Text to read:
I put the eggs in the floating breeder with an air pump right beside it. The air pump will keep the water in the breeder moving. I also had a heater set to 82F. It usually take about 10 days for the eggs to become free swin frys.


----------



## user_error (Aug 15, 2010)

update - i have made a DIY egg tumbler from a spare UG filter i had, water flow seems to be enough to just make the eggs vibrate / wiggle a bit so hopefully that's sufficient... 

i'll see how that works, thanks for tips guys (and by the way, thanks again gavin for the suggestion to strip the moms)

now to see how long until the eggs begin to hatch... i guess if they die / turn not viable they will stop sinking to the bottom of the tumbler and start to float?


----------



## Mferko (Jun 8, 2010)

theyl turn white


----------



## user_error (Aug 15, 2010)

oh yes one more thing i forgot to post before

apparently if you stripped the eggs accidentally like i did, then put the eggs back in the breeder box with the female, she will pick the eggs back up, even if you've handled them some

good thing to know, i put two eggs back in her box so far and like a good mom she noticed right away and sucked them back up

it's actually really quite amazing how much they can store in there (8+ fry!)


----------



## clintgv (May 6, 2010)

Direction A: In two sentences, summarize the thread on hatching fish eggs.
Direction B: Carry on the thread on hatching fish eggs from the point where it stops.
None of the lines that come next are needed.

Given information:
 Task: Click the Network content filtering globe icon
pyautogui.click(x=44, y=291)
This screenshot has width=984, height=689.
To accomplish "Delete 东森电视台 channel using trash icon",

Output A: One poster keeps eggs in a floating breeder beside an air pump with a heater set to 82F, and says the eggs usually take about 10 days to become free-swimming fry. Another poster built a DIY egg tumbler from a spare UG filter, was told that dead eggs turn white, and found that eggs put back in the breeder box with the female are picked back up even after being handled.

Output B:
Congrats! Make sure you don't overfeed them in the first week 
Their stomachs will be weaker then the grown ups


----------



## user_error (Aug 15, 2010)

i dont think they are eating yet maybe another day or two still have little bit of egg sack

they are in a breeder box with bigger fry i think i will take the bigger fry out tomorrow

some eggs turned white today already so the tumbler i made didn't work that well. i have since improved it quite a bit, the water flows nicely now. i have 1/2 in the breeder box 1/2 in the tumbler i will test to see which one produces more fry


----------



## user_error (Aug 15, 2010)

Alright a bit of an update after 5 days

It looks like I took the eggs from the mom much too soon, should have let her have them all back. They all got fungus except one I returned to mom, both the ones i put in the breeder box and the ones in my DIY egg tumbler (which I still think works very well).

So anyways I returned about 1/3 of the eggs to mom and checked her tonight she has 12 or more eggs with eyes on them in her mouth...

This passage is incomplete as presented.